Extract from the entries below, exactly as given, only the lines from the line containing "Click the viewB.update(); code line" to the line containing "Task: Click the Visa card icon", both lines included.

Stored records
+++++
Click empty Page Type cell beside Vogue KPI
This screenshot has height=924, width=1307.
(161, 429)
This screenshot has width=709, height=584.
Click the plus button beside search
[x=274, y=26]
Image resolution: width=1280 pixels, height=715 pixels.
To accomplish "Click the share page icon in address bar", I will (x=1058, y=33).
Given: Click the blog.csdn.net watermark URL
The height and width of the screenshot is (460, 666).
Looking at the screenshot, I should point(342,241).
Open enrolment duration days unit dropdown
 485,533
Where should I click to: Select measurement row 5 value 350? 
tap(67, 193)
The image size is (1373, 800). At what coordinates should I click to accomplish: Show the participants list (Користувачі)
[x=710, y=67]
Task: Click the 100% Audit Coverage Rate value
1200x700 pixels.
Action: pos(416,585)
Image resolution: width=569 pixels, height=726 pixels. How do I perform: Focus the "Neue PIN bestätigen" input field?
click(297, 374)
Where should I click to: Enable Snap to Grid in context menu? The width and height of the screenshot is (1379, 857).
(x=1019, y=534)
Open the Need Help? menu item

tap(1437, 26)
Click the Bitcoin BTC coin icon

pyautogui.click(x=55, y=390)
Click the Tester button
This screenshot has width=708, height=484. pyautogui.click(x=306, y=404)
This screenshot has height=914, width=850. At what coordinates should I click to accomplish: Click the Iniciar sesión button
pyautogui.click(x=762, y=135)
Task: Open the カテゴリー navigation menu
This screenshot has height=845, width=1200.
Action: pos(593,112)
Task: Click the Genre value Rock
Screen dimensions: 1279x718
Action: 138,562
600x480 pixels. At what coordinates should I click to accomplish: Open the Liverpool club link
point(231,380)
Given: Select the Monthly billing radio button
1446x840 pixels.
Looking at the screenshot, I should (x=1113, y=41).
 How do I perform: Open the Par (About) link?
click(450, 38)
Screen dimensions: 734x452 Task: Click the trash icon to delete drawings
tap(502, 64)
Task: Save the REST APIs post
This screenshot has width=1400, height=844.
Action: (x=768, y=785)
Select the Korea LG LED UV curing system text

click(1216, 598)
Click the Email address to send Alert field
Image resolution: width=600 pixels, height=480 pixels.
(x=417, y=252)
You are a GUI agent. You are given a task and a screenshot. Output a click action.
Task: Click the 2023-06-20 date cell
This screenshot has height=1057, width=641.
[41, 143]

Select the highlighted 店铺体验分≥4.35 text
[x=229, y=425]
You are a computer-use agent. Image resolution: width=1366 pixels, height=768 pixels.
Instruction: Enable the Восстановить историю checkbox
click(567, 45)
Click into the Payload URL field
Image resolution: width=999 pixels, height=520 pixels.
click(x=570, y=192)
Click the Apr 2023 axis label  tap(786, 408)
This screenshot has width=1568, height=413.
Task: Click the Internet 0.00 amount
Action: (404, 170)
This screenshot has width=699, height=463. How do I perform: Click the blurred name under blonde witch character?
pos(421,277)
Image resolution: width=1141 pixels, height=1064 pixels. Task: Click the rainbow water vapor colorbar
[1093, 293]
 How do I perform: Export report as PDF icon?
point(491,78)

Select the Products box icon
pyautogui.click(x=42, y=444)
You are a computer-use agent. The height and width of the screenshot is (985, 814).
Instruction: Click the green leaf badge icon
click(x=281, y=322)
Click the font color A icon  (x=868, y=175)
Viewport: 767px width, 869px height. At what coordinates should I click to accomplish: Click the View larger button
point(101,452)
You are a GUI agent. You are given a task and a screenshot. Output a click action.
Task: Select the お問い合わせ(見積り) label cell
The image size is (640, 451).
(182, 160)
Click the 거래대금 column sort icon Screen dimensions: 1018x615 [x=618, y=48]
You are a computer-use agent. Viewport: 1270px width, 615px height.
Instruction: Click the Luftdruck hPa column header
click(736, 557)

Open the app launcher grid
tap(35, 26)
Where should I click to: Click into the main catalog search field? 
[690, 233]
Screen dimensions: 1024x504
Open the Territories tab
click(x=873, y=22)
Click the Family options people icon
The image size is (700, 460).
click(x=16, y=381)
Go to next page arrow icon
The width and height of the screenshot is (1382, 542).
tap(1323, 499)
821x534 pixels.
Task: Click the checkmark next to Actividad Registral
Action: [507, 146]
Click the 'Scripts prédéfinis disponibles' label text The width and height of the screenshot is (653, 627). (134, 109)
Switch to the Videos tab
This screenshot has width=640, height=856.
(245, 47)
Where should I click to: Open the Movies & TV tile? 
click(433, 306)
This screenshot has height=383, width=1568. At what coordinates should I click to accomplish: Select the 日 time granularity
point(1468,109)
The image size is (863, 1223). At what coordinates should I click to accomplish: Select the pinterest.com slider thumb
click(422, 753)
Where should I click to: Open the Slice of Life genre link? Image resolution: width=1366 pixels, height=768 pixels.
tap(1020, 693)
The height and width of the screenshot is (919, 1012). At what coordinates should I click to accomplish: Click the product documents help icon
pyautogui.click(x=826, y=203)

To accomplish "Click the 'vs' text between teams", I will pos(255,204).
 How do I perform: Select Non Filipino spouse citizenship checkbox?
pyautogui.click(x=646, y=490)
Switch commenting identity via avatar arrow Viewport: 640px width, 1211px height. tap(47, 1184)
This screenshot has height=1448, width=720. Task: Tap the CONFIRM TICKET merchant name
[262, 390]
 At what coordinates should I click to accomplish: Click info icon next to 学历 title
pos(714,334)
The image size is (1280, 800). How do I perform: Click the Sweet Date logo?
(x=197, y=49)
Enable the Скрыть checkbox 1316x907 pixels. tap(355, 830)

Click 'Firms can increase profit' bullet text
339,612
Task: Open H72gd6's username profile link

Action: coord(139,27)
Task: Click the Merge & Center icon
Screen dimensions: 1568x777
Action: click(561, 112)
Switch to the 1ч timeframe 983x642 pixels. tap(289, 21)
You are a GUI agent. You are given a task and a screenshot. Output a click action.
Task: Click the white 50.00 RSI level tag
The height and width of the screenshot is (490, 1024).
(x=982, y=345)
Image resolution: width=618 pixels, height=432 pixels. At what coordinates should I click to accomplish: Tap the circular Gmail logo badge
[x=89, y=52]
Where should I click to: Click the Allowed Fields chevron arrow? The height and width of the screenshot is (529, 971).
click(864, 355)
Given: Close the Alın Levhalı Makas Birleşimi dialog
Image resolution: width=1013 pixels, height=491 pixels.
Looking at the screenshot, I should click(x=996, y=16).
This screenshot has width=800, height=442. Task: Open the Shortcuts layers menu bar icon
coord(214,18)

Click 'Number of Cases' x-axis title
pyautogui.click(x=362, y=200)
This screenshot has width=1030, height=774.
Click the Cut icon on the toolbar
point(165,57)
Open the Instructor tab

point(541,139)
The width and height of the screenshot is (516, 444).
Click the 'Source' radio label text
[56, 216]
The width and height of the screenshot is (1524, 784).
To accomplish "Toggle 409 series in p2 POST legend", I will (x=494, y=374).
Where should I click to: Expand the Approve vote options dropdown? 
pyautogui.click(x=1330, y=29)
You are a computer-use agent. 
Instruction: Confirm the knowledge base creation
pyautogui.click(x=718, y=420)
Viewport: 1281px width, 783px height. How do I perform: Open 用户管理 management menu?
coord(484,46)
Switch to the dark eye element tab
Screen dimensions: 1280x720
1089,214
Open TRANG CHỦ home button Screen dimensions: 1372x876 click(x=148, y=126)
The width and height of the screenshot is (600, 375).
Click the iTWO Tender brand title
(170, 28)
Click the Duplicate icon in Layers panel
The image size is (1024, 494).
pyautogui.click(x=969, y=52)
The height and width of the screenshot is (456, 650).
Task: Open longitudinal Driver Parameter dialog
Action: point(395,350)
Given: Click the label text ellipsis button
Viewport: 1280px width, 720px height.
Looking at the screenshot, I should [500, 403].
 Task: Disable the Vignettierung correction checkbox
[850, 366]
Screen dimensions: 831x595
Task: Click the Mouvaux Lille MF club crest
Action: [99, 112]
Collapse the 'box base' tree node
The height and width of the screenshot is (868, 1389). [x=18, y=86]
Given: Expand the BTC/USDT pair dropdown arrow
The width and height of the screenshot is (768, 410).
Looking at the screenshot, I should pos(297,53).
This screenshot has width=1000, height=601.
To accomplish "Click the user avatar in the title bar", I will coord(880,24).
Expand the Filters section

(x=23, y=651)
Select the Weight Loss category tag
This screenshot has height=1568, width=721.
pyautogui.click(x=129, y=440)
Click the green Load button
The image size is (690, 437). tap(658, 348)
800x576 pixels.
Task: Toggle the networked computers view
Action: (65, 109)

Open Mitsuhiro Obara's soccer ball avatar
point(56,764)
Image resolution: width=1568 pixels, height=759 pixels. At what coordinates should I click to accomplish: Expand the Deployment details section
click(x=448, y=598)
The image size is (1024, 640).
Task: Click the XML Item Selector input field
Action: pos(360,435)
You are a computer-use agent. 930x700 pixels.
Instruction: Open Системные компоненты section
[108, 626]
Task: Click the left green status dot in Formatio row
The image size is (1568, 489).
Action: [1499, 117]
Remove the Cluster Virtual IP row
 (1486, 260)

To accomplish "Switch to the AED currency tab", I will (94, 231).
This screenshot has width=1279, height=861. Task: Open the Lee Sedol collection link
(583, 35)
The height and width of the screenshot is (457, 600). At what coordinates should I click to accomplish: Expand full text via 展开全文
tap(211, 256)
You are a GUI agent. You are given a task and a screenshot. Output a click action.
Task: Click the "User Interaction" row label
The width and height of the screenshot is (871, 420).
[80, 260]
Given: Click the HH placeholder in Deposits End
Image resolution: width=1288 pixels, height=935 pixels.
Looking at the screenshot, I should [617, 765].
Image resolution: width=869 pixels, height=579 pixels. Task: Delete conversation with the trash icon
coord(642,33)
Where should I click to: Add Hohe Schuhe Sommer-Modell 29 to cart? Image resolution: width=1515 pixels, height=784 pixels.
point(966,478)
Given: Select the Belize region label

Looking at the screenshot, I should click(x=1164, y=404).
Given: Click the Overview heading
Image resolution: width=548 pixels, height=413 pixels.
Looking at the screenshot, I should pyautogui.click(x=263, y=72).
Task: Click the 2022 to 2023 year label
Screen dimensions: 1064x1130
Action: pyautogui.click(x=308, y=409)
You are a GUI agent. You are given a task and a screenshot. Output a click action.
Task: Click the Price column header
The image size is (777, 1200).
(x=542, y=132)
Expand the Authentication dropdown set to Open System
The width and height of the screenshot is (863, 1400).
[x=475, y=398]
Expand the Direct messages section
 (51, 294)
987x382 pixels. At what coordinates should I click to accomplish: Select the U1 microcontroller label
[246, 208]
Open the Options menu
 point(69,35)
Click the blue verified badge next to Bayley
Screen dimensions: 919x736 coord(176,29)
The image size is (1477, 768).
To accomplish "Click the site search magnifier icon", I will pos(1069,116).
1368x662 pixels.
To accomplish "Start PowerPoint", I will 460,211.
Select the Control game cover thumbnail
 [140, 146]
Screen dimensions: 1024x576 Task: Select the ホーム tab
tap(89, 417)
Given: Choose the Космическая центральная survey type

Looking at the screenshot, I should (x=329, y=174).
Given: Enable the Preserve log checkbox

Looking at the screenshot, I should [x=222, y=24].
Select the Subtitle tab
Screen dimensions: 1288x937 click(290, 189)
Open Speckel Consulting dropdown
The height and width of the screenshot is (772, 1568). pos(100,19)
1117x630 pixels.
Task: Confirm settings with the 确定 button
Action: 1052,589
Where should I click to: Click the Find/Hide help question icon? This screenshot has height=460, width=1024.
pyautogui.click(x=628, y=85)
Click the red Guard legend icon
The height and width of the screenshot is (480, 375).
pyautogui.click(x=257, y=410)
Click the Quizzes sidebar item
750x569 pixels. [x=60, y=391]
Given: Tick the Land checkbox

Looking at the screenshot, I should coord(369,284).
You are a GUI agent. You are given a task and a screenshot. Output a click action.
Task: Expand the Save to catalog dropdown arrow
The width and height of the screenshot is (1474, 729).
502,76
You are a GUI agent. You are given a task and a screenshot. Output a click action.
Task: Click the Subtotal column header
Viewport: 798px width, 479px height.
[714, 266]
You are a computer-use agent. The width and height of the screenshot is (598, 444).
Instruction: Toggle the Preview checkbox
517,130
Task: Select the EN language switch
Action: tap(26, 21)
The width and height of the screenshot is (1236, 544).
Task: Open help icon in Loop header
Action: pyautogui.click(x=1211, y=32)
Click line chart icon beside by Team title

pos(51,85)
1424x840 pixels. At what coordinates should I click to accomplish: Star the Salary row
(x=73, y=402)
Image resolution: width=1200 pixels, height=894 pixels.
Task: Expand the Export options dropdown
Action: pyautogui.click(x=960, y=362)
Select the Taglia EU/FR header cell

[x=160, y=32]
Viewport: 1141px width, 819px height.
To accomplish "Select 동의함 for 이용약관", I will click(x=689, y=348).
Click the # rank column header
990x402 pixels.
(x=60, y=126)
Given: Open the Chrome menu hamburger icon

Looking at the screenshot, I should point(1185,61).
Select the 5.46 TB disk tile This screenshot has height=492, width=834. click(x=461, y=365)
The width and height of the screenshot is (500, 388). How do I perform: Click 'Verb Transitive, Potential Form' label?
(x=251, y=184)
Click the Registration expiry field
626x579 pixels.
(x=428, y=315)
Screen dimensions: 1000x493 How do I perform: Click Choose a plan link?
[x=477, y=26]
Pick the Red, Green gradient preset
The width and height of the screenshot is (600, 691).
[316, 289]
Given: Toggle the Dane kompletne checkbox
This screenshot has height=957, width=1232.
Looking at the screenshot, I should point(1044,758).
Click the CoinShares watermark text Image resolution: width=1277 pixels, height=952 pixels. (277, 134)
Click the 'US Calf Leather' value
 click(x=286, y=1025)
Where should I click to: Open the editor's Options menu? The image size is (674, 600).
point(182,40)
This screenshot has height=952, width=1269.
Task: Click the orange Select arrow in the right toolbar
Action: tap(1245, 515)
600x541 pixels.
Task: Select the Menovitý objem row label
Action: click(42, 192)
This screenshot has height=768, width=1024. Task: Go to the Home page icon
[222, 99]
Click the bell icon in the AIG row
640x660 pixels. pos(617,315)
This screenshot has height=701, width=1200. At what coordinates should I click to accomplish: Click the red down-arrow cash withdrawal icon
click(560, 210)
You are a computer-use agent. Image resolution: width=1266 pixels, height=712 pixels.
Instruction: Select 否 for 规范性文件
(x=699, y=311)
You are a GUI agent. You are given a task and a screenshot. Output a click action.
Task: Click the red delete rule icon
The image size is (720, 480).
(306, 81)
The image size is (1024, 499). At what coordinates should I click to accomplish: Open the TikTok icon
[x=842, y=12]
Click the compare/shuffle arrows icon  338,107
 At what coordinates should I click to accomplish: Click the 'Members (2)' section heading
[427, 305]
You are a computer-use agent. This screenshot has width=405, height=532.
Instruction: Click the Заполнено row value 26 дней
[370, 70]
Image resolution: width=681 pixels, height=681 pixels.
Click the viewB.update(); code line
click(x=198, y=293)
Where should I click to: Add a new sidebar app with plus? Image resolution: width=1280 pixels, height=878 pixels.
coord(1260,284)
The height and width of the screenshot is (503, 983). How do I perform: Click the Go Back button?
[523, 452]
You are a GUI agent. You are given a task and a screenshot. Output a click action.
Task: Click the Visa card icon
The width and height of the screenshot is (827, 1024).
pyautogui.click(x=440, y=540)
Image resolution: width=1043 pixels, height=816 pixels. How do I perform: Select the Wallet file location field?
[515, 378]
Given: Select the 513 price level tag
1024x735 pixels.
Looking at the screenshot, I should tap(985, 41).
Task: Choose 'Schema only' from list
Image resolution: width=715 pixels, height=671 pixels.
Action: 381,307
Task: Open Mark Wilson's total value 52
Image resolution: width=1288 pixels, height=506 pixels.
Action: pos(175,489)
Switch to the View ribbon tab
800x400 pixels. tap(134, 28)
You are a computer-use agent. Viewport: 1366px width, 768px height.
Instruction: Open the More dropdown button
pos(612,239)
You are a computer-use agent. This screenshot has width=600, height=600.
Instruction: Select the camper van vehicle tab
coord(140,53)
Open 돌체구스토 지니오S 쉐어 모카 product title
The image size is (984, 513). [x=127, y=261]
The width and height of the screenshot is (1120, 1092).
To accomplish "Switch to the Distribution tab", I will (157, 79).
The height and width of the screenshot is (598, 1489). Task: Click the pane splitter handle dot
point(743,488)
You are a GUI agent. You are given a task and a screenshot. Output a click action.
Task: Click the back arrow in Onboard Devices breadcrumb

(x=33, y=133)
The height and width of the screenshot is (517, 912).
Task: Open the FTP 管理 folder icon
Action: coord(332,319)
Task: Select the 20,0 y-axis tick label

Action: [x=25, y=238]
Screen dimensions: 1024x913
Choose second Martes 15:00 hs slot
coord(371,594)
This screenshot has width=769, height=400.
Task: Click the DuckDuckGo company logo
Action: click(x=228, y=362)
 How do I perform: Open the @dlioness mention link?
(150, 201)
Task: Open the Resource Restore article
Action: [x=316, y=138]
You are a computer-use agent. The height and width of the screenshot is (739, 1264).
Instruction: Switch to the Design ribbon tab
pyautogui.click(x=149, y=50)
+++++
**SOLUTION BELOW:**
Click the viewB.update(); code line
click(x=198, y=293)
Where should I click to: Add a new sidebar app with plus? Image resolution: width=1280 pixels, height=878 pixels.
coord(1260,284)
The height and width of the screenshot is (503, 983). How do I perform: Click the Go Back button?
[523, 452]
You are a GUI agent. You are given a task and a screenshot. Output a click action.
Task: Click the Visa card icon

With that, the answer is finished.